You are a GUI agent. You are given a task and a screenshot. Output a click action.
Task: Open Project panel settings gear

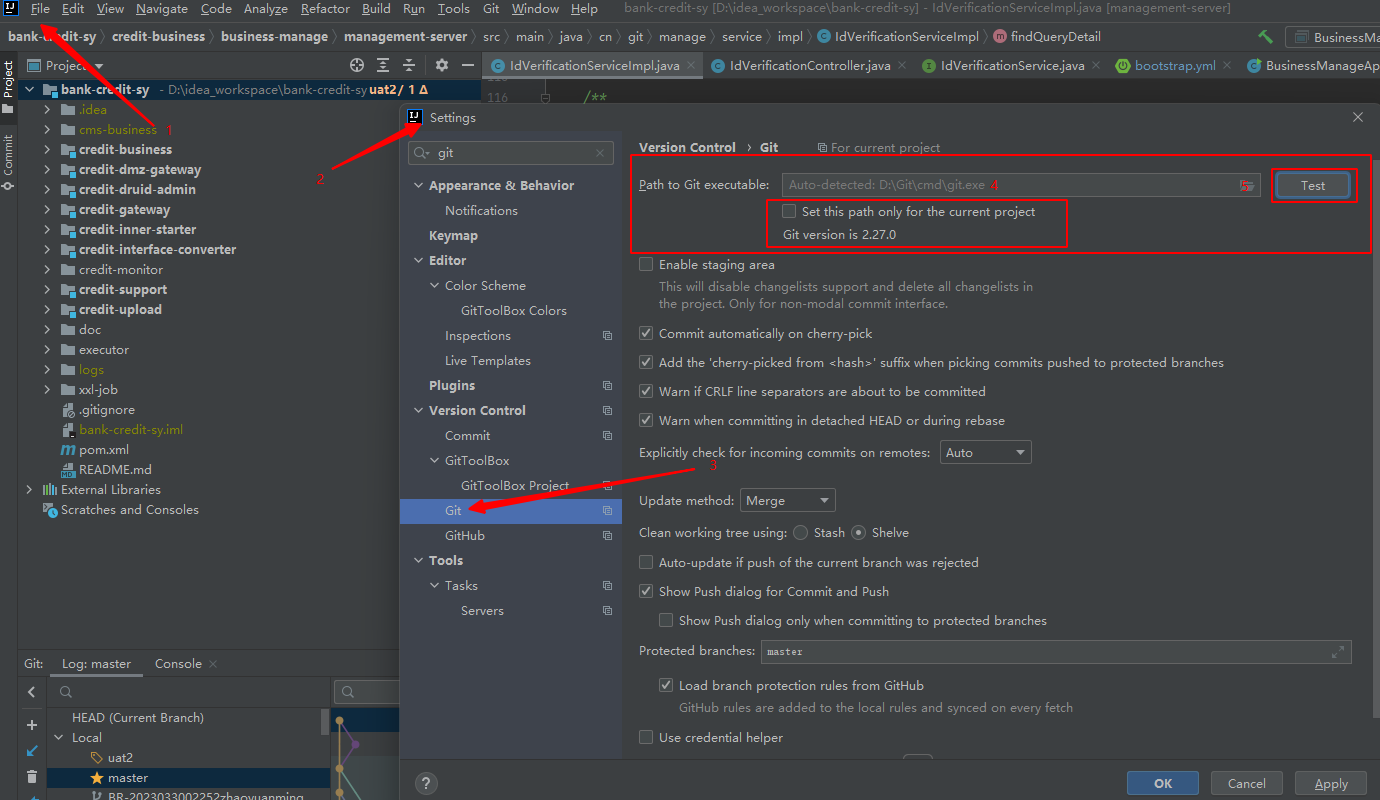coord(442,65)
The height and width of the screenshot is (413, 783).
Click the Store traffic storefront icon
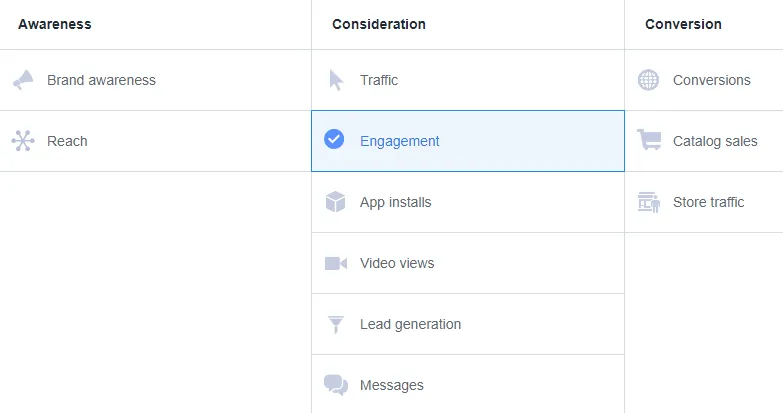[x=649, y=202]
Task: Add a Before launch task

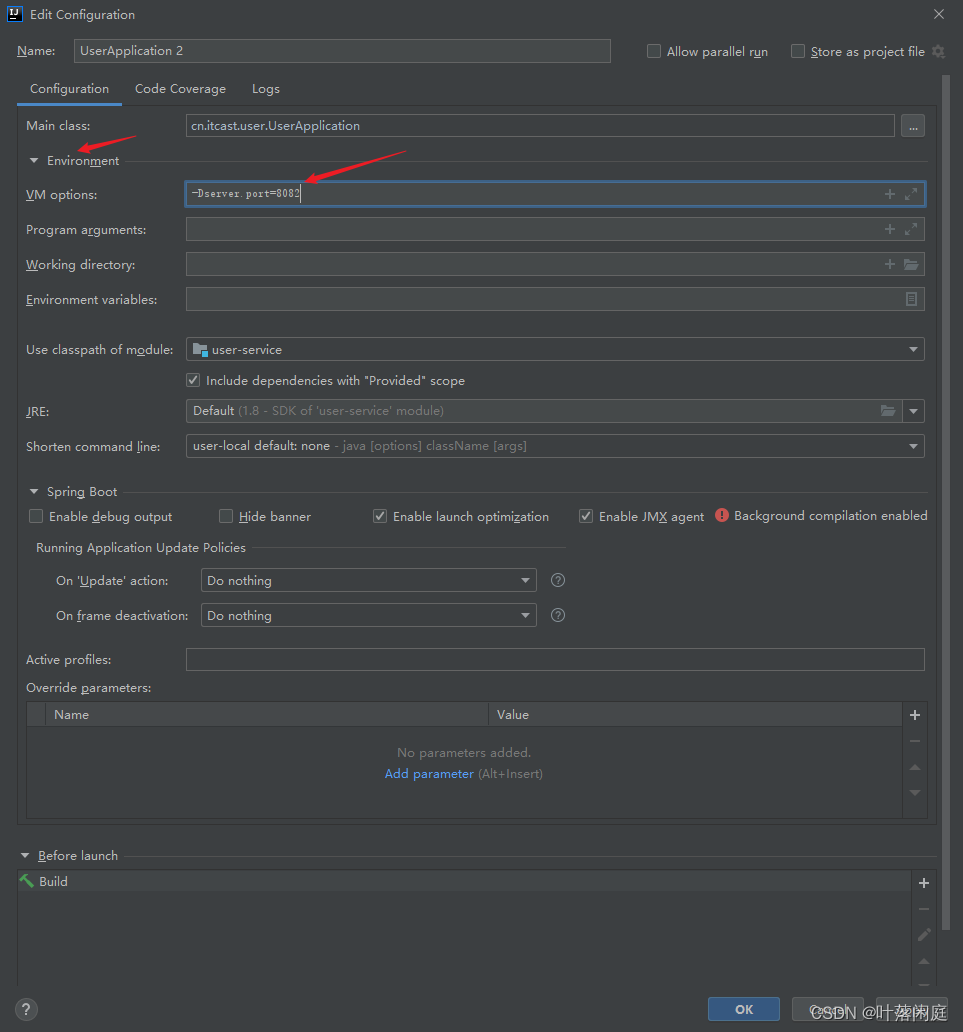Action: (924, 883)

※ ※ ※

__Task requirements__. Copy out all the records exactly as they read, and omit the pictures.

__Task solution__.
You are a GUI agent. You are given a task and a screenshot. Output a click action.
Task: Open Project panel settings gear

coord(442,65)
The height and width of the screenshot is (413, 783).
Click the Store traffic storefront icon
[x=649, y=202]
Task: Add a Before launch task

Action: (924, 883)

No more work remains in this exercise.